I can’t recall him being in any way inappropriate with us. He didn’t feel us up or flash his cock at us. There was nothing at all to suggest he was a paedophile, but then again what does suggest a paedophile, or a psychopath or rapist? Their very ordinariness allows them to get close to their innocent victims.

I felt a deep sense of disappointment and something almost akin to guilt that someone I had liked had been charged with such a crime. Perhaps he thought looking at images wasn’t as bad as actually touching kids, but it is, because the children concerned were victims of abuse to which he contributed as surely as if he had touched them. He betrayed and failed them and I’m sure he knows it. It’s horrible stuff on so many levels.

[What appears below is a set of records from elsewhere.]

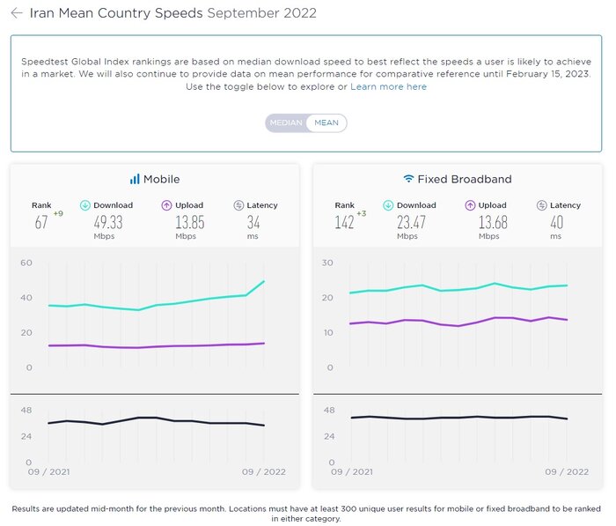Switch toggle to MEDIAN speeds
Viewport: 616px width, 526px height.
click(286, 123)
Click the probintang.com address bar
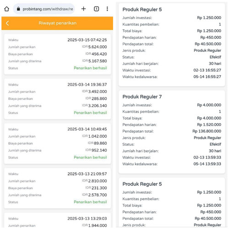This screenshot has width=229, height=229. 44,9
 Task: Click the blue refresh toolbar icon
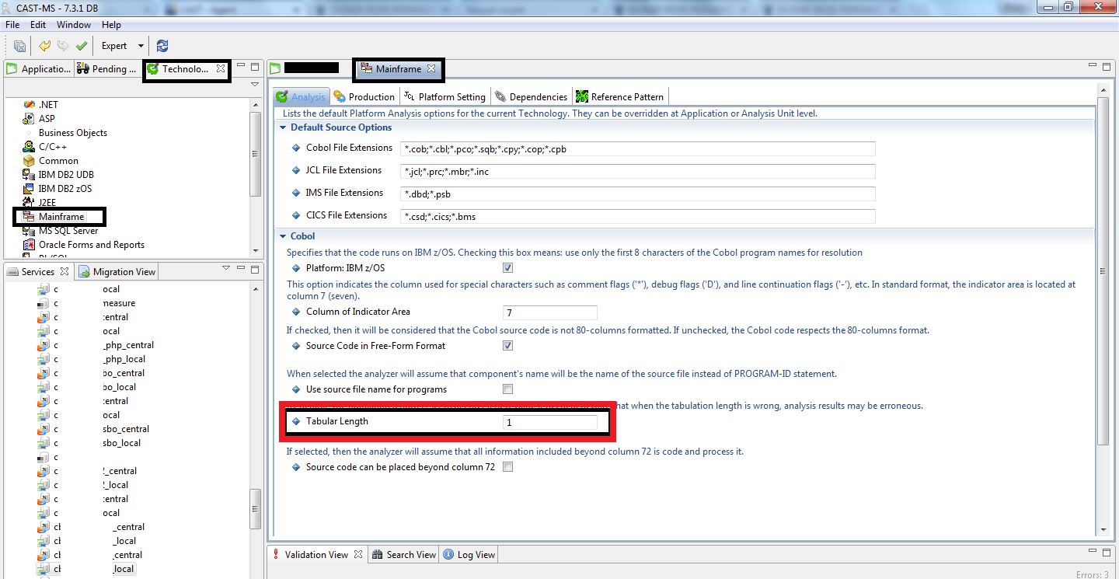[x=162, y=46]
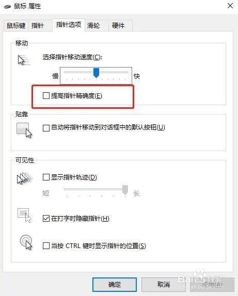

The weekend was a mixed bag. Saturday was nice, but Sunday was a pain in the proverbial. I had one of those multitasking attacks where I felt compelled to do a ton of things simultaneously: prepare and cook lunch, catch up with emails, chat with Lee online, run around after their lordships.

Sunday lunch paid me back for my lack of attention by being a complete failure.

Gordon Ramsay would have fucked it right off the table and not in a good way.

Nothing was quite up to par. The beef had a crust on it like a black scab because I’d left it in the oven too long. The vegetables were either undercooked or overcooked, the gravy was lumpy and the Yorkshire puddings were as flat as a witch’s tit. The cooker should have been arrested to stand trial for crimes against food. The men folk, spoiled beings that they are, had a jolly good moan about it.